§ **The problem**
Print exactly what the entries say, line by line, from the first line down to the one with "Task: Open the Sri Lanka team link", inclusive.

§ **Source records**
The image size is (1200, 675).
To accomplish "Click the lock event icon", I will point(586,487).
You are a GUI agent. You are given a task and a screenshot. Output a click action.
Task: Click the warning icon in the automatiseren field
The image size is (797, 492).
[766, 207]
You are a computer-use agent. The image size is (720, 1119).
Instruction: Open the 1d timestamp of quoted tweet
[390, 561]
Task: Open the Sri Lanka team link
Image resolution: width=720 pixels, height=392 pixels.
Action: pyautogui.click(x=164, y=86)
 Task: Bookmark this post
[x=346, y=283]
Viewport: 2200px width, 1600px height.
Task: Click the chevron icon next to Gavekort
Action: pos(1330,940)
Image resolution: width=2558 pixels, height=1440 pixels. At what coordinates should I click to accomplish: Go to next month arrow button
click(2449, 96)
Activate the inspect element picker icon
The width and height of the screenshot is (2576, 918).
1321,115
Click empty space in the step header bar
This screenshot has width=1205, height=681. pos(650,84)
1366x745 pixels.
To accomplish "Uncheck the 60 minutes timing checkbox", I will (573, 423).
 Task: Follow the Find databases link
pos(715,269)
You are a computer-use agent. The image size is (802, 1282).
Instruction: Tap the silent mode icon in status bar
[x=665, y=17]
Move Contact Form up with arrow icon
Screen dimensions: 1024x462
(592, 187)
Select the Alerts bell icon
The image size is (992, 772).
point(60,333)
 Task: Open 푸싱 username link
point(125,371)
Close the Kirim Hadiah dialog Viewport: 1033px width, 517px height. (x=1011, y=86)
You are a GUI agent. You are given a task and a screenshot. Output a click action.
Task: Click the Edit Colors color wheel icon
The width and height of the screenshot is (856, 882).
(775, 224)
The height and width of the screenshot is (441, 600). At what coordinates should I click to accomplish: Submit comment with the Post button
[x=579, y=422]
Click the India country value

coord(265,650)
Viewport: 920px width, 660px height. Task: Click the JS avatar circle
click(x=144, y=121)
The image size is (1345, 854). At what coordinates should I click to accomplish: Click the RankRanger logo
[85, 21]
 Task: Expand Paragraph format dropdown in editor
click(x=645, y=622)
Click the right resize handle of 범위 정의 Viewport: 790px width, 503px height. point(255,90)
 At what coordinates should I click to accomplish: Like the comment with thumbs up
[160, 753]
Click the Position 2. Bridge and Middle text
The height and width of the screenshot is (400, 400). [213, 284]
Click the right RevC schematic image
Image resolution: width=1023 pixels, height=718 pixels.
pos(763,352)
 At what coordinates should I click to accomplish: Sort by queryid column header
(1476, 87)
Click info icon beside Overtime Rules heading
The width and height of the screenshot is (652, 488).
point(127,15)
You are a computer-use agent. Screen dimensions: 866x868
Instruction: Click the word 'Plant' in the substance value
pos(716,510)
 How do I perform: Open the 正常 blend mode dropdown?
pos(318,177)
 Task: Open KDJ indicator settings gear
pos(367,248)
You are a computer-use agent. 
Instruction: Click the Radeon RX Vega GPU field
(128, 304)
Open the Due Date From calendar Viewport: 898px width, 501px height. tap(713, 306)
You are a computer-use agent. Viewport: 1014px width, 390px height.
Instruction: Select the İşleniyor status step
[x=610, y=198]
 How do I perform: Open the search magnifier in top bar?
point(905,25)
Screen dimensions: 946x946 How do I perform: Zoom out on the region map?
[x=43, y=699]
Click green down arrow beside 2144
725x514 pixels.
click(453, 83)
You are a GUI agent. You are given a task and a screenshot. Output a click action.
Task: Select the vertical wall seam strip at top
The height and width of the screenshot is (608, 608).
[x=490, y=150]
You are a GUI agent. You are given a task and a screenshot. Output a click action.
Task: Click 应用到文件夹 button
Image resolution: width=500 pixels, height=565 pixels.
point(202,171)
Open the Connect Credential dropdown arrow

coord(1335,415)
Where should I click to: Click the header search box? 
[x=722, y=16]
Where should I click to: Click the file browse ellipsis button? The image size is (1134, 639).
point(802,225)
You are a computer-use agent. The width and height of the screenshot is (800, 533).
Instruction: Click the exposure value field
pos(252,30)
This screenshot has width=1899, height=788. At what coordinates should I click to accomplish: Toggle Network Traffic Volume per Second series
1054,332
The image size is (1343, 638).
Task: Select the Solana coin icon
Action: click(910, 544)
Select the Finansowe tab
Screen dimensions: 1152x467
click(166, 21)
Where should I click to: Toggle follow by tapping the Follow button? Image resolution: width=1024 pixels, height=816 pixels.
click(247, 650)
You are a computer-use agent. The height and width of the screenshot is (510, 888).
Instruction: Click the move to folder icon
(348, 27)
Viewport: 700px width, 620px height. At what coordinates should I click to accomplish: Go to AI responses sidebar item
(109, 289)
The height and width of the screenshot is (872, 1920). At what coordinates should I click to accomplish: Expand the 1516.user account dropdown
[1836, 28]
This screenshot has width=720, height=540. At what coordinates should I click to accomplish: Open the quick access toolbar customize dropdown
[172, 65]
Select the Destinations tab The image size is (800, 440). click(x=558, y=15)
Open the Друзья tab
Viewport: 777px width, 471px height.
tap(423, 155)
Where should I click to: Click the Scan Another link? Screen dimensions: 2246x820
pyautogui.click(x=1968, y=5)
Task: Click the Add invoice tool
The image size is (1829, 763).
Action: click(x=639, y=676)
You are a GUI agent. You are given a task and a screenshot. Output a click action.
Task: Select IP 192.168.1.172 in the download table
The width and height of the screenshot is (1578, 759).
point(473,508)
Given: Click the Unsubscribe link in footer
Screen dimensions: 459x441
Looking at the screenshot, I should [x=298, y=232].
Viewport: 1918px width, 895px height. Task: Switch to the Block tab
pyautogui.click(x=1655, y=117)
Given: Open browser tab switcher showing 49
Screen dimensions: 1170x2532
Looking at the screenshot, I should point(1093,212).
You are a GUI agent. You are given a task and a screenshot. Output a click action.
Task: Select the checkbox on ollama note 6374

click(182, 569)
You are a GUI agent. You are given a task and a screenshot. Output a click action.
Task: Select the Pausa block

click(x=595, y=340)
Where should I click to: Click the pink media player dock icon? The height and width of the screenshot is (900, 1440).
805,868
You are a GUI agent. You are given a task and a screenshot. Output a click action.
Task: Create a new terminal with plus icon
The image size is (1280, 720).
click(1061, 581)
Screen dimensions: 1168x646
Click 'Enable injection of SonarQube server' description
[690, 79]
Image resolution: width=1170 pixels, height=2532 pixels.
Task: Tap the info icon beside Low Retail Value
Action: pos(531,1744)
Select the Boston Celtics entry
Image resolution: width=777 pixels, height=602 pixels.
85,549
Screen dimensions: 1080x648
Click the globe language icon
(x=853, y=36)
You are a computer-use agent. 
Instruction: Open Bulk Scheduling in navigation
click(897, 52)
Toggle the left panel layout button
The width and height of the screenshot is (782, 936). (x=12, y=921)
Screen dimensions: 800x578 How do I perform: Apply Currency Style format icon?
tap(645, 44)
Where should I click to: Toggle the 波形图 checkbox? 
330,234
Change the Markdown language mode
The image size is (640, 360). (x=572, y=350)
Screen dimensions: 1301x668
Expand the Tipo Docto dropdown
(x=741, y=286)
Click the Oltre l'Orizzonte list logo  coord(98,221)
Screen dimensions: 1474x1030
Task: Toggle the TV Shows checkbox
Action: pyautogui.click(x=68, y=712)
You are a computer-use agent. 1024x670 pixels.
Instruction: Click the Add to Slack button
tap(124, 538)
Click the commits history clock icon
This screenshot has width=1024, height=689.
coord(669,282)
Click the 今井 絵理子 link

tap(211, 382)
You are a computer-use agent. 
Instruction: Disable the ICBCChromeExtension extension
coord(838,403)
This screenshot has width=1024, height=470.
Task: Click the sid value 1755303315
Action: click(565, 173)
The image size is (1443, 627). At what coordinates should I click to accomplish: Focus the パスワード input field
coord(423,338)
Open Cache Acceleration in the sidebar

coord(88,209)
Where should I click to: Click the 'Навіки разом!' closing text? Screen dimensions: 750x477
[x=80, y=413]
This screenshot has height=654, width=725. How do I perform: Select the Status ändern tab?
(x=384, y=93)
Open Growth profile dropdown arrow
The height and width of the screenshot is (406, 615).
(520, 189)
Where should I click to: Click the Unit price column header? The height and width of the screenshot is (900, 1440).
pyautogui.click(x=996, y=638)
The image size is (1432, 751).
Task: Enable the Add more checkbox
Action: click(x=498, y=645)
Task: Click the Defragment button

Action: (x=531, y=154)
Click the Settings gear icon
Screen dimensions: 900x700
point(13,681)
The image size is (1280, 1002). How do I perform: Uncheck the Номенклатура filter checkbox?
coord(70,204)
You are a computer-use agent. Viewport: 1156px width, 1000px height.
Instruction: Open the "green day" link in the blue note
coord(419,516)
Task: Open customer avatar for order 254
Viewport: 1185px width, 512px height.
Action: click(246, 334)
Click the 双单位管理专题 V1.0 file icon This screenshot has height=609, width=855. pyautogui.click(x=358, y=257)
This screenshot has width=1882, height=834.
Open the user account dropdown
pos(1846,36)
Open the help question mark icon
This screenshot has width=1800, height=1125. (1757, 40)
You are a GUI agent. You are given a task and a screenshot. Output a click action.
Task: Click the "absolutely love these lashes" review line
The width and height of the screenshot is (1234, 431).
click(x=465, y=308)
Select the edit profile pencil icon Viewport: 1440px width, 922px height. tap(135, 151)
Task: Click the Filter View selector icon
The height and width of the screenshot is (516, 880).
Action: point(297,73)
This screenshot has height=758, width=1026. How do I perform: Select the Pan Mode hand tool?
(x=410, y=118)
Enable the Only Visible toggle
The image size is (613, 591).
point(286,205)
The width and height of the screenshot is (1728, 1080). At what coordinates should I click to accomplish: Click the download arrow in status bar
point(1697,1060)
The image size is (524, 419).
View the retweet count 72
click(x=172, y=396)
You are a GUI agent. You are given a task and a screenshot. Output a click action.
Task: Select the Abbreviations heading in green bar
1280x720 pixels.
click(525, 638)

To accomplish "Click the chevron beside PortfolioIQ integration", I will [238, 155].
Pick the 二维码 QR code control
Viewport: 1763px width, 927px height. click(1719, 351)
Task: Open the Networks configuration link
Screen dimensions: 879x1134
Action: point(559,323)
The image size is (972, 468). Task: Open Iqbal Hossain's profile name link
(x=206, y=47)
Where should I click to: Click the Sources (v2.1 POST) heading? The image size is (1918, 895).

§ **Response below**
The image size is (1200, 675).
To accomplish "Click the lock event icon", I will point(586,487).
You are a GUI agent. You are given a task and a screenshot. Output a click action.
Task: Click the warning icon in the automatiseren field
The image size is (797, 492).
[766, 207]
You are a computer-use agent. The image size is (720, 1119).
Instruction: Open the 1d timestamp of quoted tweet
[390, 561]
Task: Open the Sri Lanka team link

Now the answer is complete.